*Supplied records*:
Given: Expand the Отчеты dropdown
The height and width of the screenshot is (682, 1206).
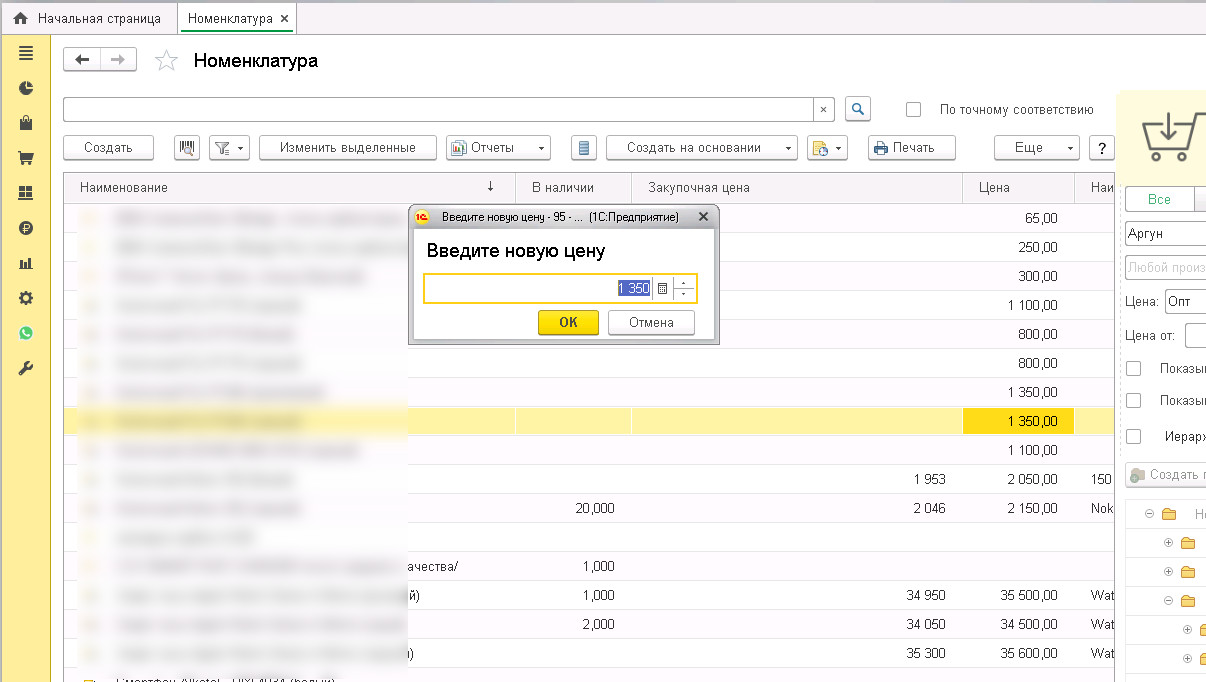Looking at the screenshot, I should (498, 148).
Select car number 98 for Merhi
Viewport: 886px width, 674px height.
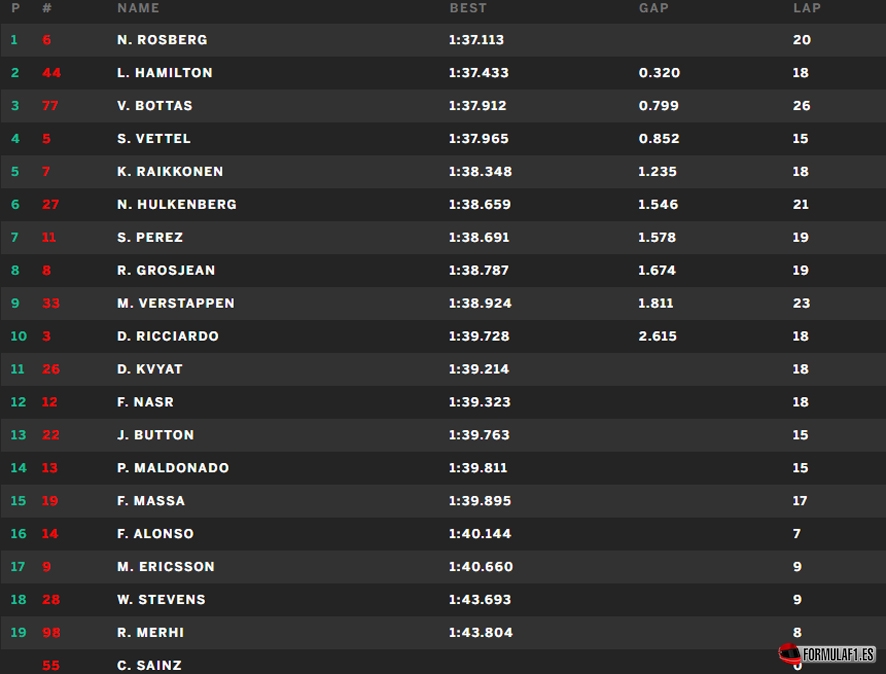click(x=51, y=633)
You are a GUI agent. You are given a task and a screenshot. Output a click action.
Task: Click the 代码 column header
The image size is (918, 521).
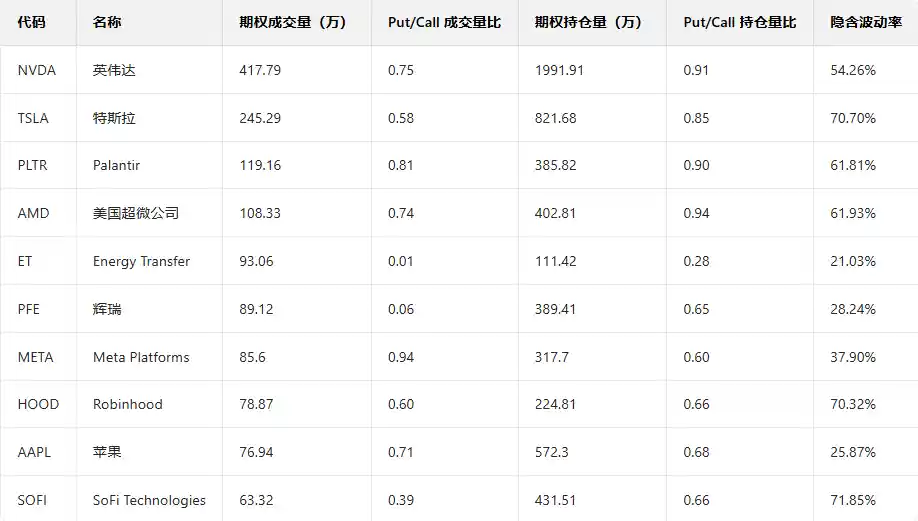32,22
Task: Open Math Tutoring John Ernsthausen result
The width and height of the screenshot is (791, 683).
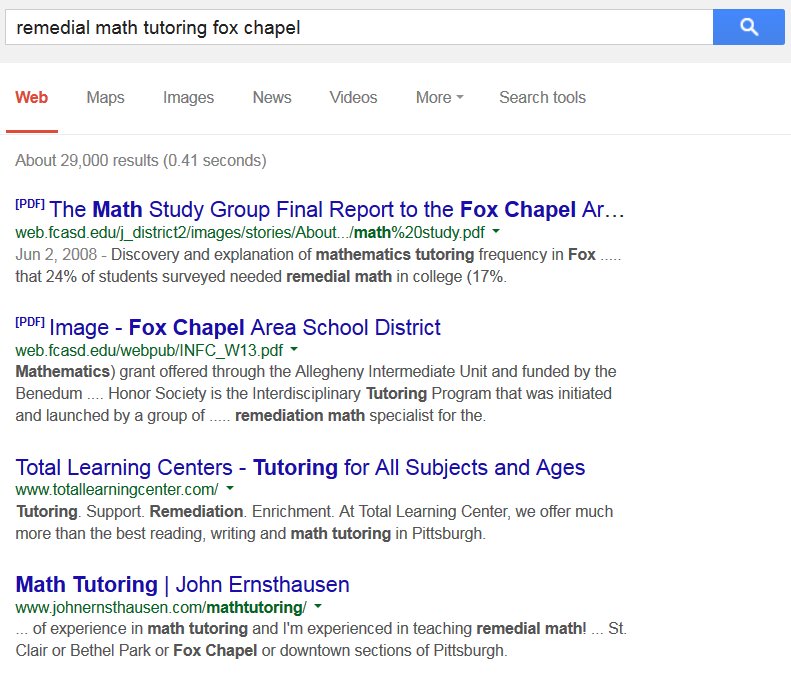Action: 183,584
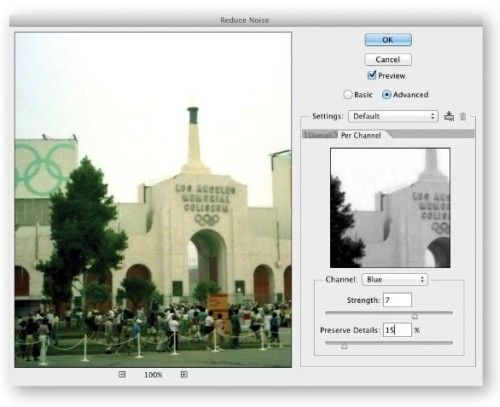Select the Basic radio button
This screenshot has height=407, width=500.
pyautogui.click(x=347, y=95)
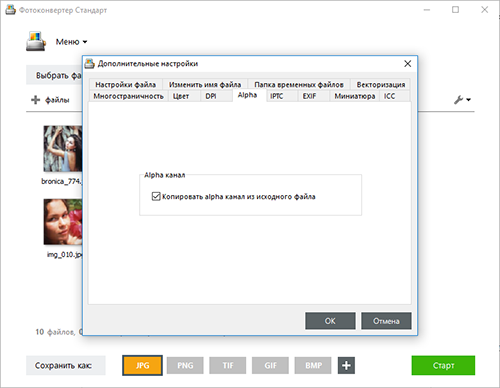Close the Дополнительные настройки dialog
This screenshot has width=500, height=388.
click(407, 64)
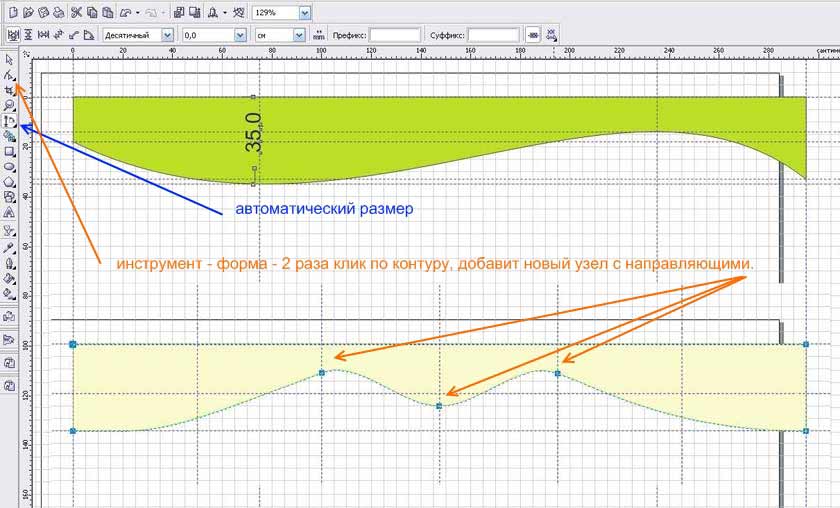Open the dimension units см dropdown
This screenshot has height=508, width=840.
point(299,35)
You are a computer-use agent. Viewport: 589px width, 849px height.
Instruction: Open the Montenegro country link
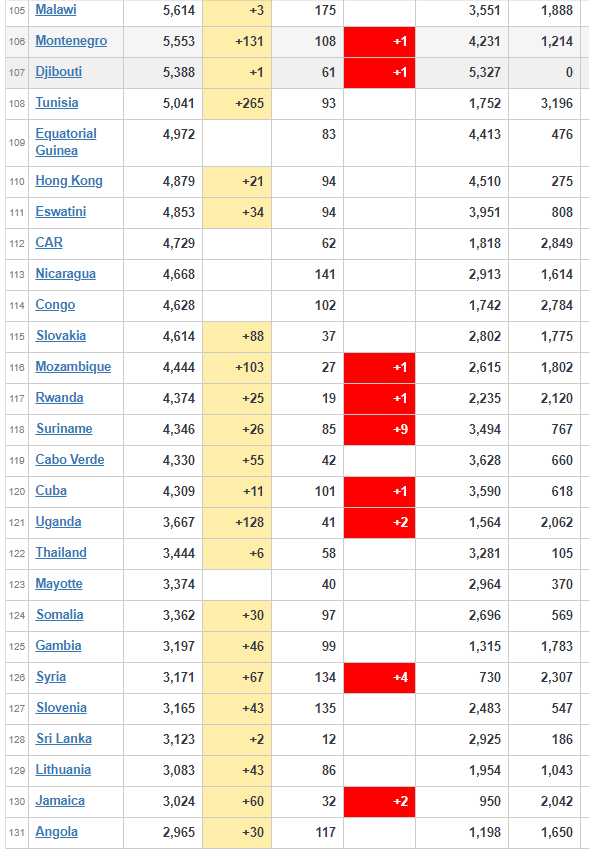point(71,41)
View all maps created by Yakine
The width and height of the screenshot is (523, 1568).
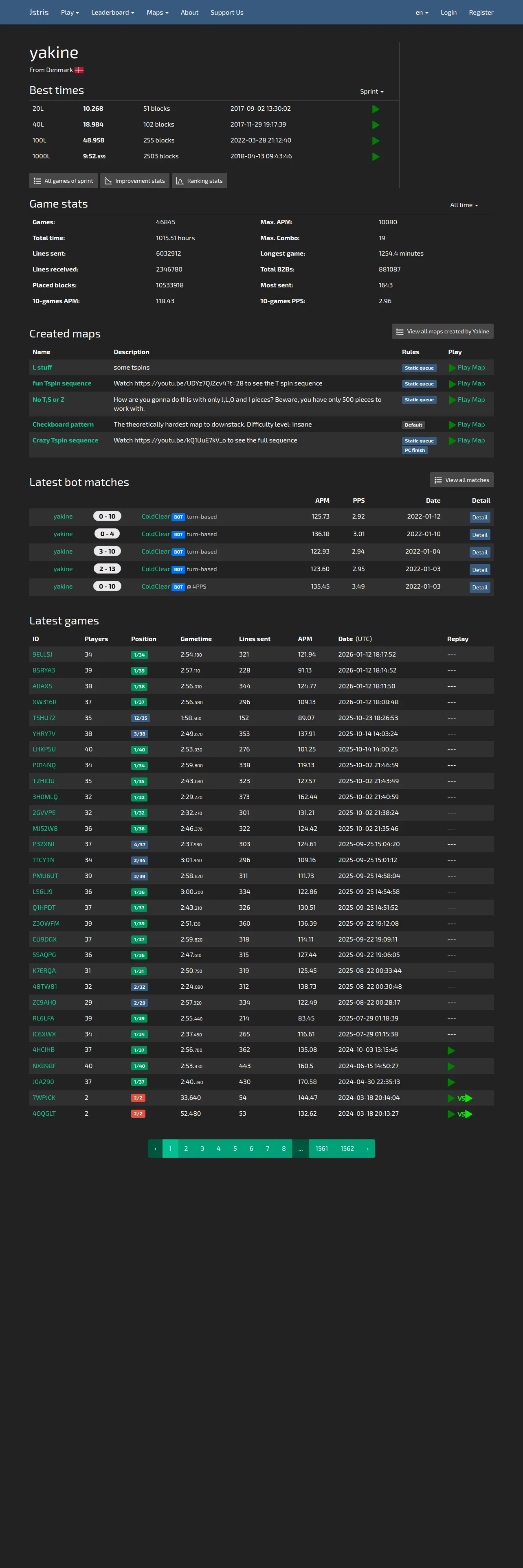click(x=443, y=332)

*Requirement*: Leave out the pictures, and give all the records again exactly.

*Exercise response*:
Given: Expand the Отчеты dropdown
The height and width of the screenshot is (682, 1206).
Looking at the screenshot, I should (498, 148).
Select car number 98 for Merhi
Viewport: 886px width, 674px height.
click(x=51, y=633)
You are a GUI agent. You are given a task and a screenshot. Output a click action.
Task: Click the 代码 column header
The image size is (918, 521).
32,22
Task: Open Math Tutoring John Ernsthausen result
The width and height of the screenshot is (791, 683).
Action: 183,584
Select the Basic radio button
This screenshot has height=407, width=500.
pyautogui.click(x=347, y=95)
Close the Дополнительные настройки dialog
This screenshot has width=500, height=388.
click(407, 64)
Open the dimension units см dropdown
This screenshot has height=508, width=840.
point(299,35)
You are a computer-use agent. Viewport: 589px width, 849px height.
Instruction: Open the Montenegro country link
point(71,41)
View all maps created by Yakine
The width and height of the screenshot is (523, 1568).
click(x=443, y=332)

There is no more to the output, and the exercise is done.